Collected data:
......

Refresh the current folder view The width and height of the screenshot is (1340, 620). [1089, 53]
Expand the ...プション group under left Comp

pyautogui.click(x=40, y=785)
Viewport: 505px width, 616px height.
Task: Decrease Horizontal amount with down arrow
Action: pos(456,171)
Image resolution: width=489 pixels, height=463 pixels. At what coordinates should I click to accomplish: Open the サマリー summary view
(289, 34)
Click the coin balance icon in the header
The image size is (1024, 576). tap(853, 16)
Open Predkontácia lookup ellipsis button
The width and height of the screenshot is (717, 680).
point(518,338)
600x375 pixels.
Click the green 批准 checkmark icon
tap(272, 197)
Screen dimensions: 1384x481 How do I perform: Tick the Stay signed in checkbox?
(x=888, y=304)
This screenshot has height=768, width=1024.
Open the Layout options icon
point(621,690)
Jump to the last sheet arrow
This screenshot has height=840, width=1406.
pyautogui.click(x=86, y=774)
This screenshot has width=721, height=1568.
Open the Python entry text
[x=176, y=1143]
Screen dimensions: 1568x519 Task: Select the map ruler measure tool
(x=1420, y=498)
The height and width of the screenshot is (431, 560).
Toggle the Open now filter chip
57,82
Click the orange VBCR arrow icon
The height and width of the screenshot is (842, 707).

......

WHAT IS EXPECTED: Output the listing as a Markdown table with the columns Row and Line, running from its first line up to and including the line with "[x=176, y=1143]". Number each row and leave out blank lines.

RESULT OF THE EXERCISE:
| Row | Line |
|---|---|
| 1 | Refresh the current folder view The width and height of the screenshot is (1340, 620). [1089, 53] |
| 2 | Expand the ...プション group under left Comp |
| 3 | pyautogui.click(x=40, y=785) |
| 4 | Viewport: 505px width, 616px height. |
| 5 | Task: Decrease Horizontal amount with down arrow |
| 6 | Action: pos(456,171) |
| 7 | Image resolution: width=489 pixels, height=463 pixels. At what coordinates should I click to accomplish: Open the サマリー summary view |
| 8 | (289, 34) |
| 9 | Click the coin balance icon in the header |
| 10 | The image size is (1024, 576). tap(853, 16) |
| 11 | Open Predkontácia lookup ellipsis button |
| 12 | The width and height of the screenshot is (717, 680). |
| 13 | point(518,338) |
| 14 | 600x375 pixels. |
| 15 | Click the green 批准 checkmark icon |
| 16 | tap(272, 197) |
| 17 | Screen dimensions: 1384x481 How do I perform: Tick the Stay signed in checkbox? |
| 18 | (x=888, y=304) |
| 19 | This screenshot has height=768, width=1024. |
| 20 | Open the Layout options icon |
| 21 | point(621,690) |
| 22 | Jump to the last sheet arrow |
| 23 | This screenshot has height=840, width=1406. |
| 24 | pyautogui.click(x=86, y=774) |
| 25 | This screenshot has width=721, height=1568. |
| 26 | Open the Python entry text |
| 27 | [x=176, y=1143] |